TASK INPUT START
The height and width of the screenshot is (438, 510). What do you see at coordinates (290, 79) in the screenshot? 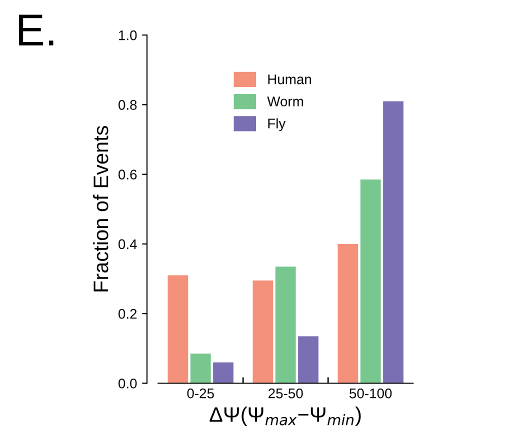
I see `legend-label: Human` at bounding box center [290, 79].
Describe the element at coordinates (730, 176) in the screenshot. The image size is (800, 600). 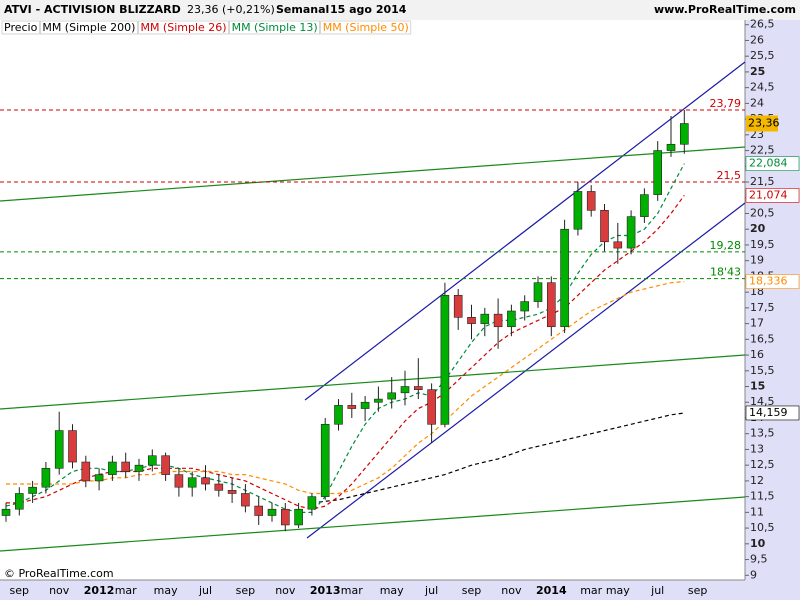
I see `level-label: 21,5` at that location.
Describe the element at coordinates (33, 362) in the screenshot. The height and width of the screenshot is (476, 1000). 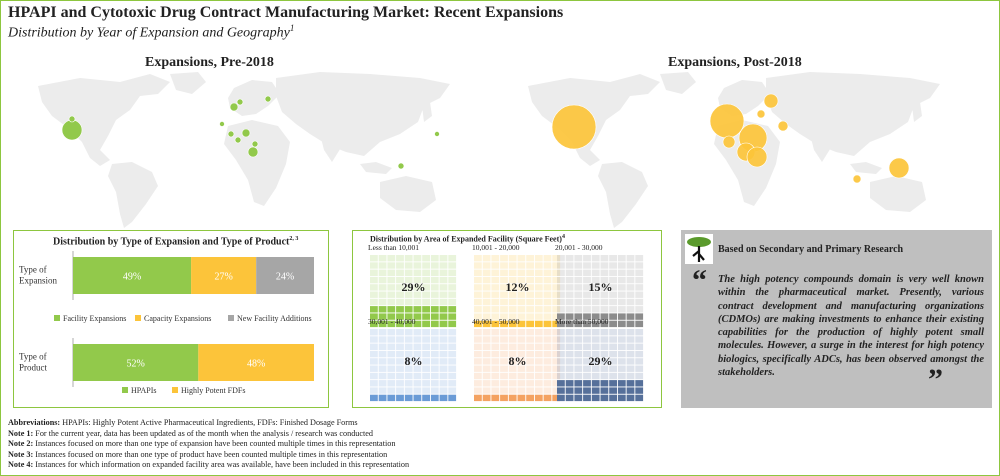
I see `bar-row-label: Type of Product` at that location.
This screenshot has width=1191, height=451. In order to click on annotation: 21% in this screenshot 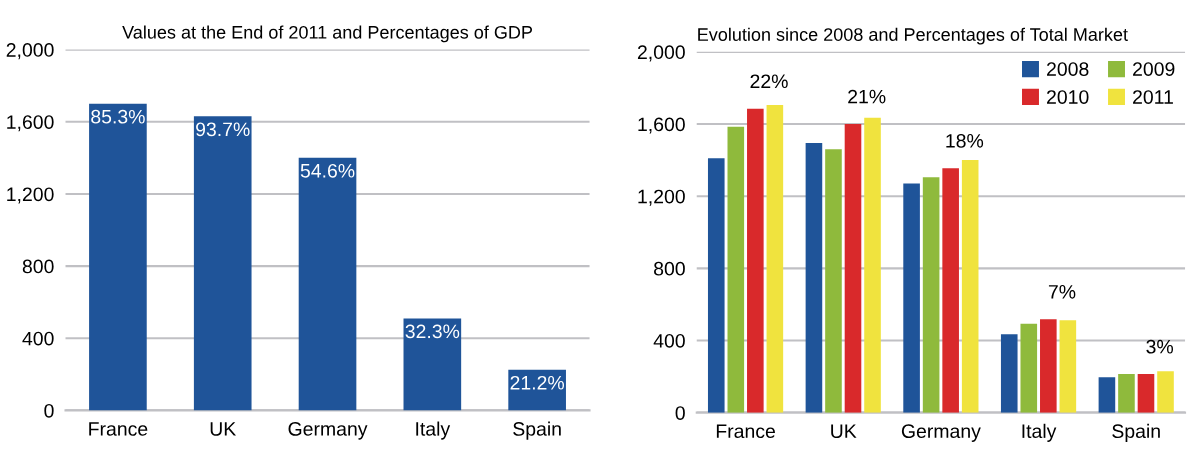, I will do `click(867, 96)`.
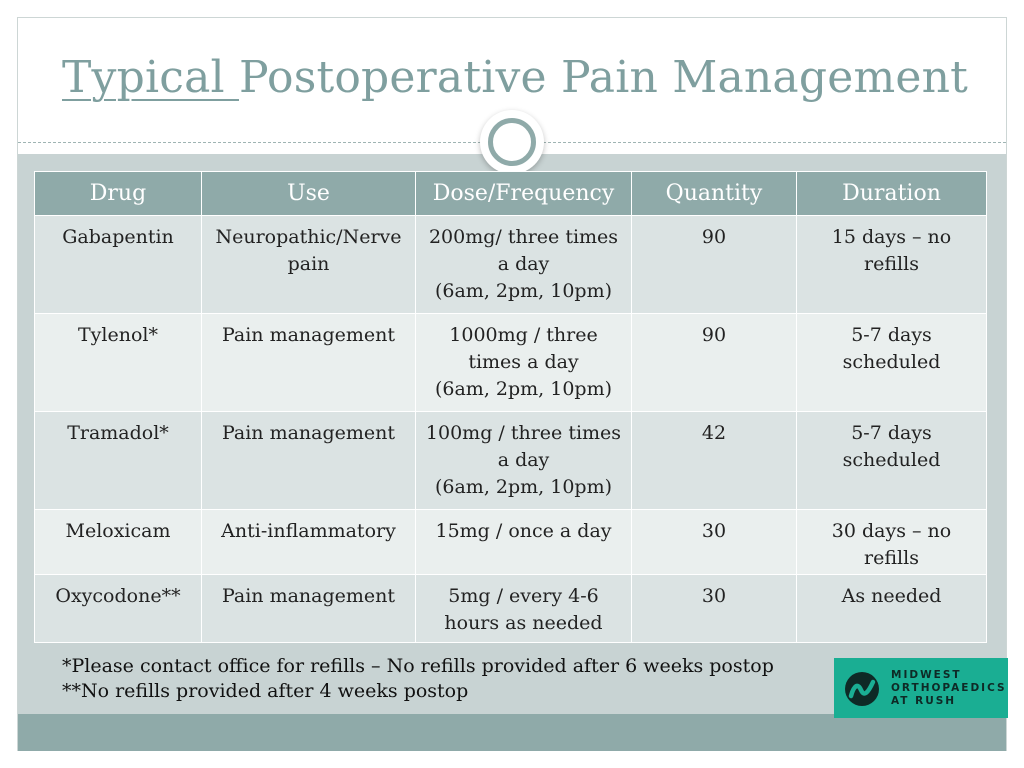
TASK INPUT END
**REQUEST**
Write out again everything from the first of the lines above down to the line containing "center [290, 79].", both ends included, and leave the pictures out.

**OUTPUT FOR THIS TASK**
The height and width of the screenshot is (438, 510). What do you see at coordinates (290, 79) in the screenshot? 
I see `legend-label: Human` at bounding box center [290, 79].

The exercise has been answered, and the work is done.